Du smartphone au dumbphone

C’est pratique, un smartphone. Du bout des doigts, on touche le monde en effleurant son écran. On ne loupe plus rien. Plus la moindre actualité, plus un seul mail ou notification ne tarde à nous parvenir et pour s’en assurer, on le regarde souvent. Puis c’est divertissant (et tellement pratique!), cette pléthore d’applications et de jeux. On y met sa musique aussi. On ne se perd plus jamais, du moins plus très longtemps, grâce au GPS (ou à Google Maps). Vraiment, quelle invention formidable ce smartphone ! Quel « couteau suisse » technologique ! C’est probablement la raison pour laquelle tant de gens en possèdent. Il suffit de regarder autour de soi, dans la rue, les transports, même en société, entre amis ou encore en couple pour s’apercevoir de l’omniprésence de ces « petits » écrans tactiles.

Tous connectés, mais chacun dans sa bulle.

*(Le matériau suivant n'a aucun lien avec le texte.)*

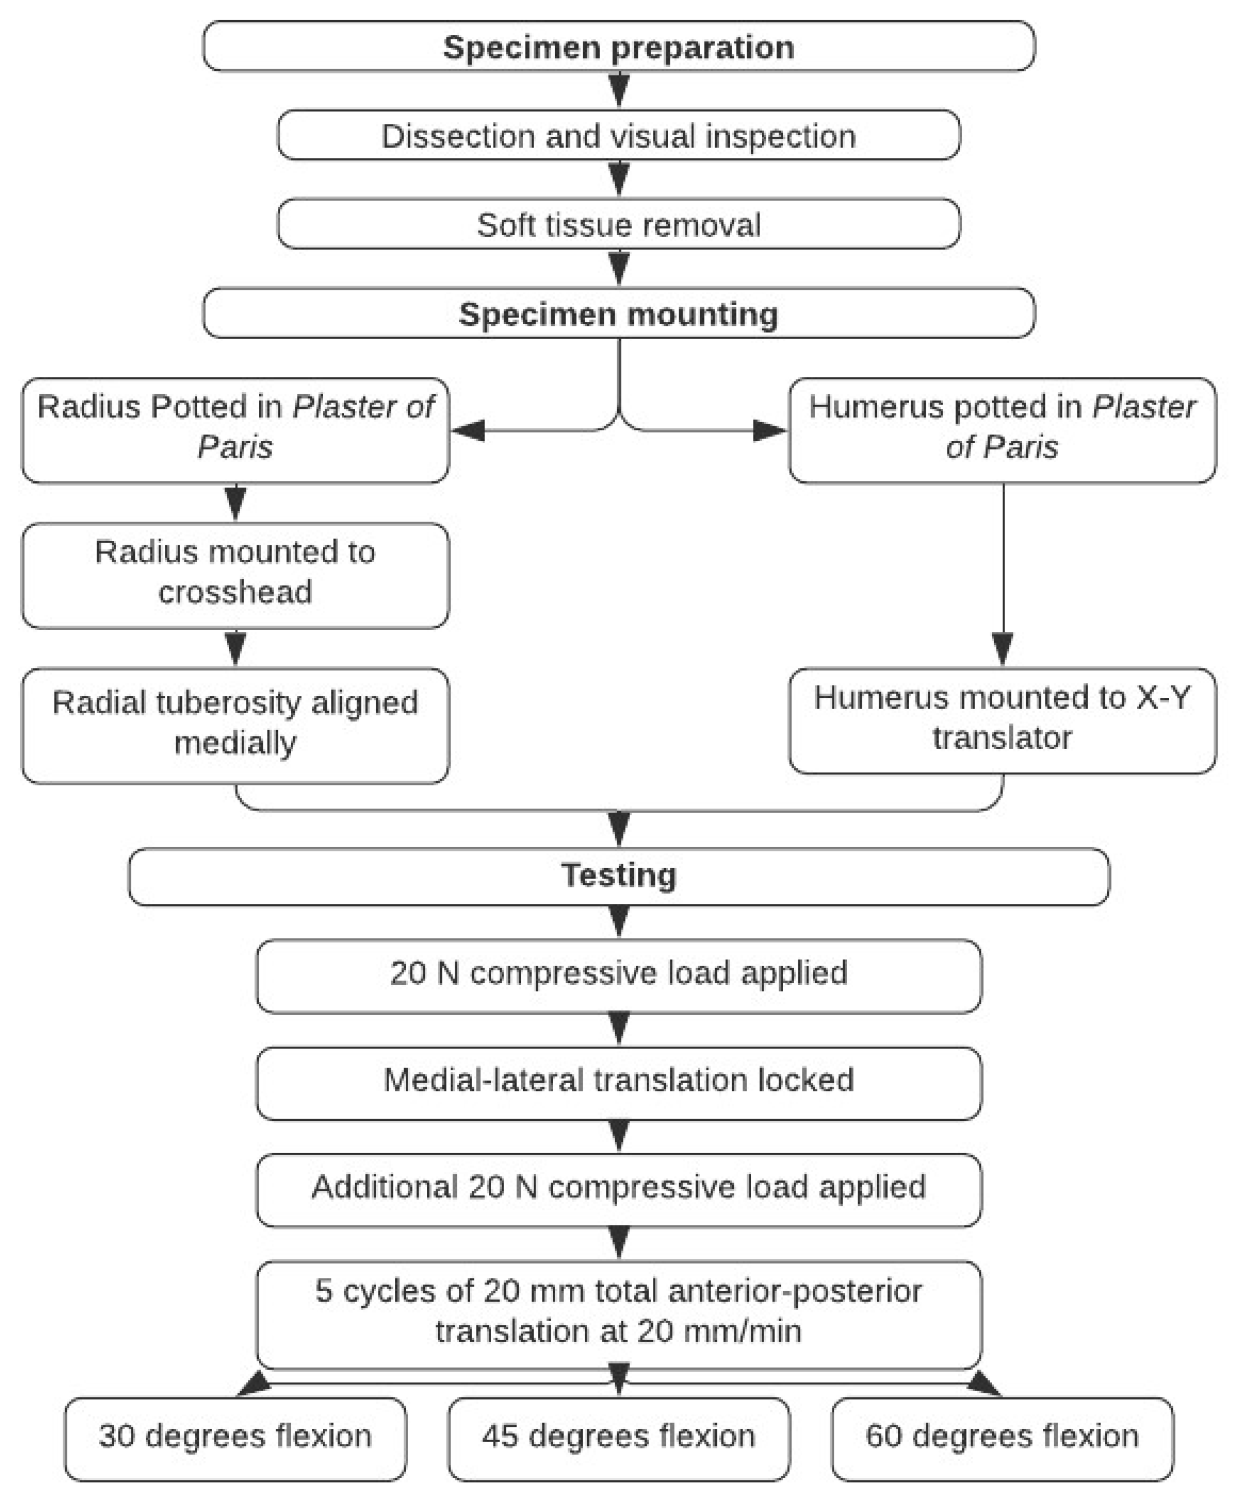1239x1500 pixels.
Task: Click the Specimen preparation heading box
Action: (618, 47)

Du coup on le dégaine à la moindre occasion, on s’y plonge dès que possible pour profiter de parenthèses virtuelles qui rompent avec la morne réalité. On ne laisse plus notre cerveau s’ennuyer. On ne permet plus à notre esprit de vagabonder seul. On ne découvre plus, au détour d’une rue inconnue, une placette ou un parc, et on ne demande plus son chemin à des étrangers. On ne regarde plus l’horizon ni le ciel, on baisse la tête constamment en enfuyant nos yeux dans des pixels.

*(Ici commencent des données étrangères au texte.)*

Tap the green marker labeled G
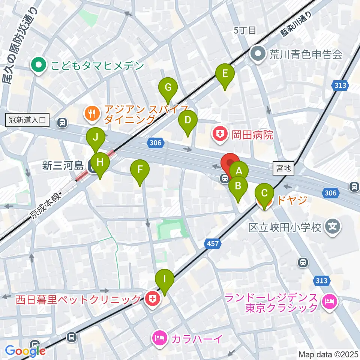click(168, 88)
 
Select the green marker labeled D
click(188, 120)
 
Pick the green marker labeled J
click(96, 137)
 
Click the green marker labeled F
click(140, 170)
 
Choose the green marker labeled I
click(164, 279)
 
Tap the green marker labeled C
click(264, 194)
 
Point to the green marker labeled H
click(99, 163)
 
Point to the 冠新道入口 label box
click(28, 120)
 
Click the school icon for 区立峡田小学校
click(332, 227)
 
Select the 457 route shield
click(212, 244)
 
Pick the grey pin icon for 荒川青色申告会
click(258, 55)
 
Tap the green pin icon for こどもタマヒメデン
click(39, 66)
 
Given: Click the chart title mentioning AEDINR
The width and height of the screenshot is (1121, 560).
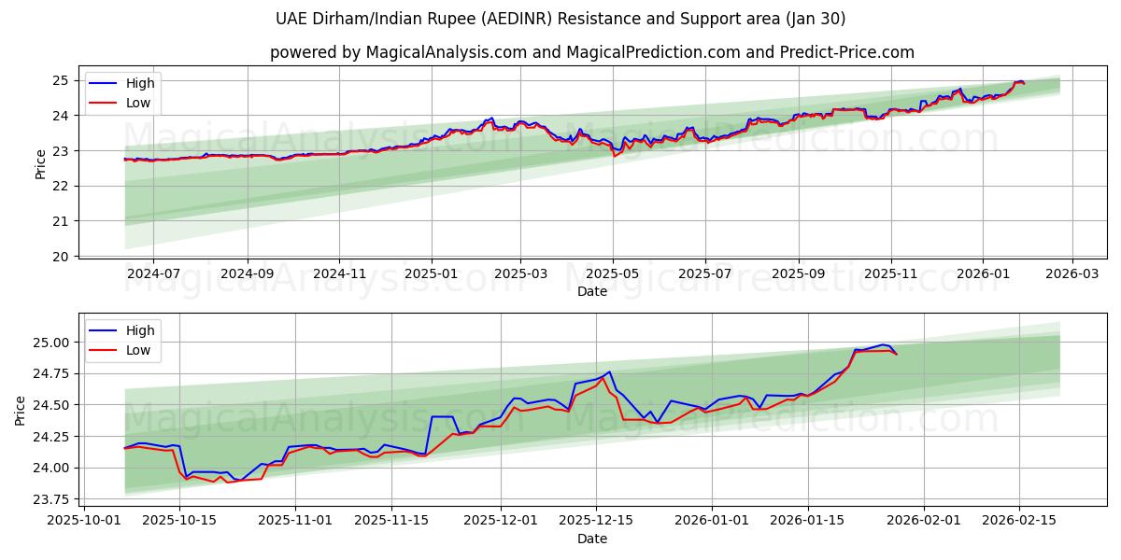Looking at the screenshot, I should coord(560,19).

Joli constat, mais que faire ?

Il serait compliqué de s’en passer totalement. Il est tellement présent. Réaliser l’espace qu’il occupe dans son quotidien peut être effrayant. Mais on peut également le remettre à sa place : finalement rien de plus qu’un objet, qu’on emporte avec soi et qui nous attire à lui. Un peu comme des cigarettes. On peut se rappeler de la fonction initiale de l’objet -téléphoner, envoyer des SMS- et se séparer du superflu. Troquer son super smartphone pour un dumbphone (néologisme apparu en opposition au terme smartphone, désignant ce qui longtemps était simplement appelé GSM). Faire l’effort de renouer avec l’ennui et l’errance, qui peuvent être tellement salutaires pour notre cerveau sur-stimulé. Mais c’est prendre le risque de se déconnecter. Et les risques font toujours un peu peur. À l’instar de l’ex-fumeur qui est souvent débecté par celui qui fume encore, une fois passé de « l’autre côté », voir ses pairs plongés dans leurs smartphones provoquera peut-être un mélange de dégoût et de pitié.

Et vous serez heureux de ne plus être accros.